Records for the task –
▬▬▬▬▬▬▬▬▬▬

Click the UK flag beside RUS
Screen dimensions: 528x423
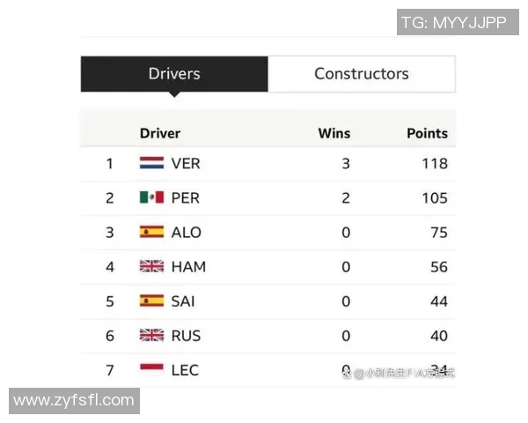151,335
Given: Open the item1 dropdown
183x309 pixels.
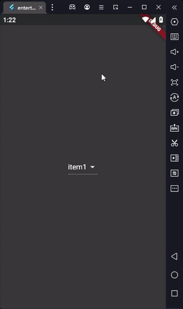Looking at the screenshot, I should point(83,167).
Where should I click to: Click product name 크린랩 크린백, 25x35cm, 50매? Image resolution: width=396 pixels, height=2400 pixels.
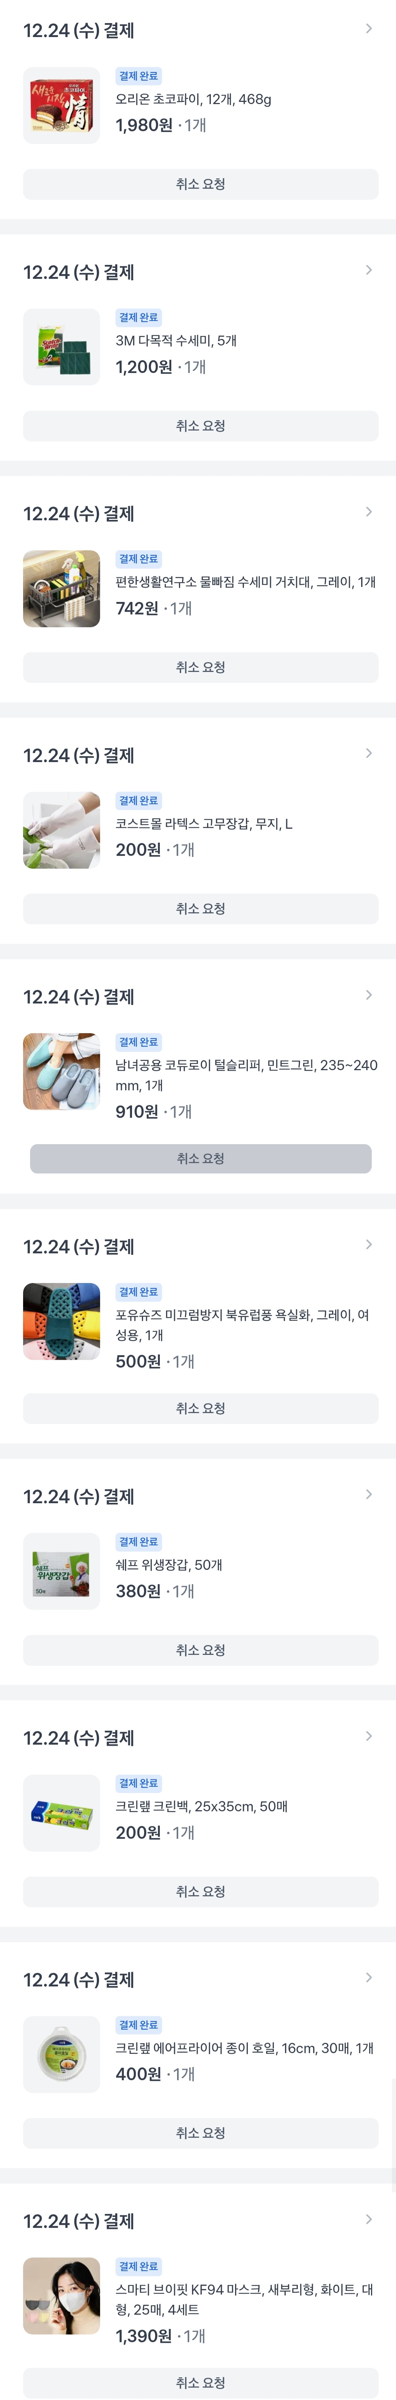[201, 1807]
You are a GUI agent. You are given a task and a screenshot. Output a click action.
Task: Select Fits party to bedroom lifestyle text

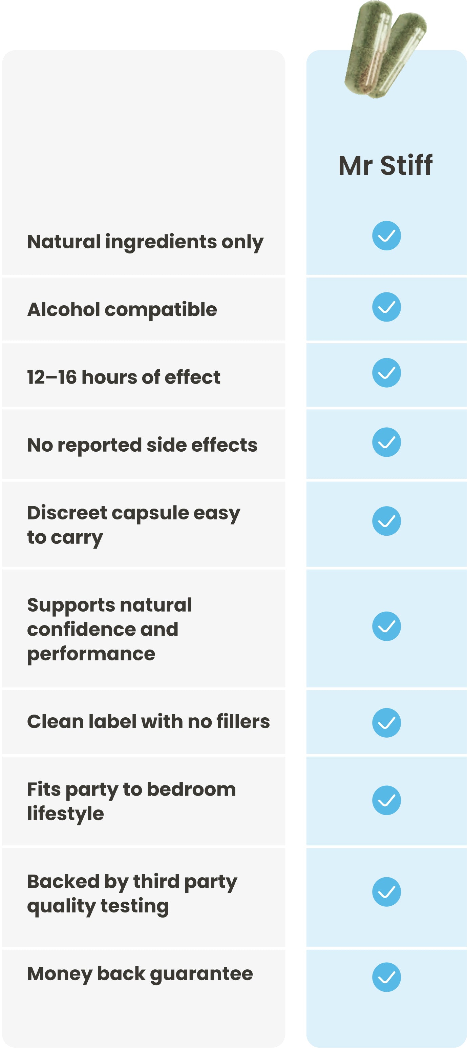coord(131,801)
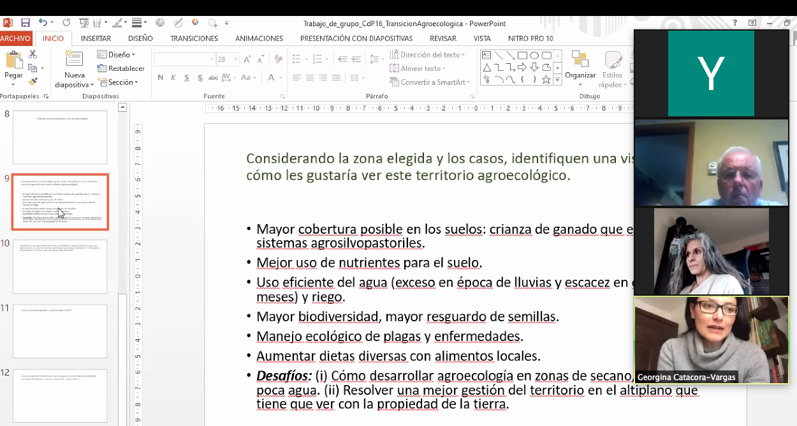Toggle italic (K) formatting
Screen dimensions: 797x426
173,78
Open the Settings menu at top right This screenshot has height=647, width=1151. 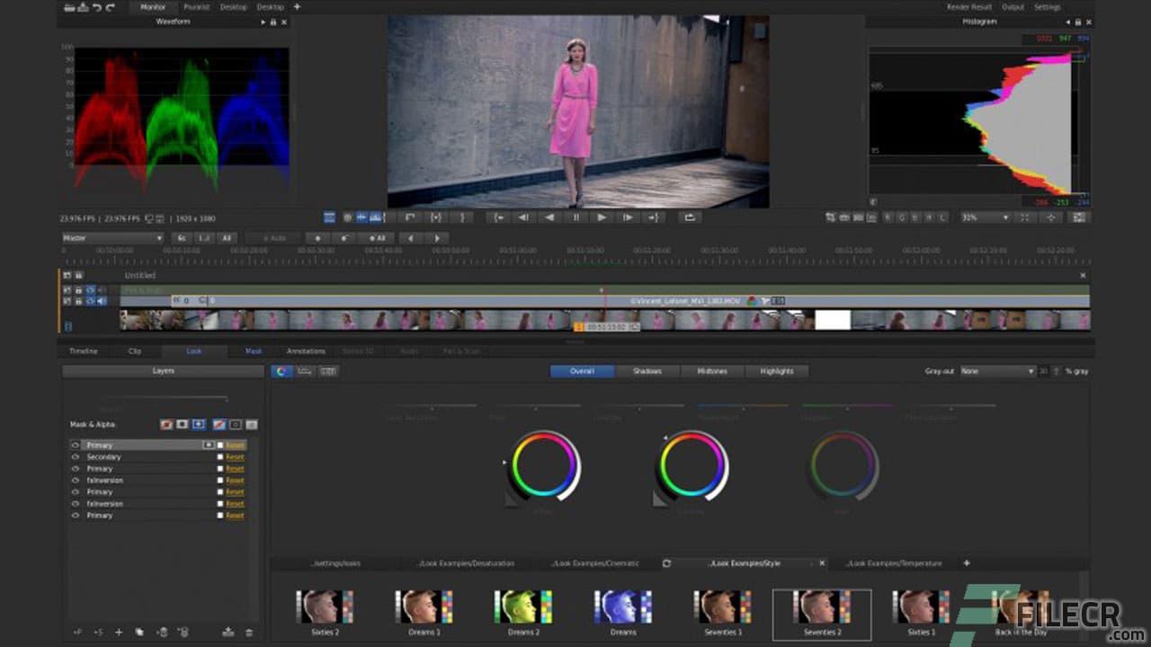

▬▬▬▬▬▬▬▬▬▬

Task to complete – Pictures aside, retype the material exactly.

Result of this exercise –
Click the UK flag beside RUS
Screen dimensions: 528x423
151,335
Given: Open the item1 dropdown
183x309 pixels.
Looking at the screenshot, I should point(83,167).
Where should I click to: Click product name 크린랩 크린백, 25x35cm, 50매? Image resolution: width=396 pixels, height=2400 pixels.
[201, 1807]
You are a GUI agent. You are given a task and a screenshot. Output a click action.
Task: Select Fits party to bedroom lifestyle text

coord(131,801)
Toggle italic (K) formatting
Screen dimensions: 797x426
173,78
Open the Settings menu at top right This screenshot has height=647, width=1151. 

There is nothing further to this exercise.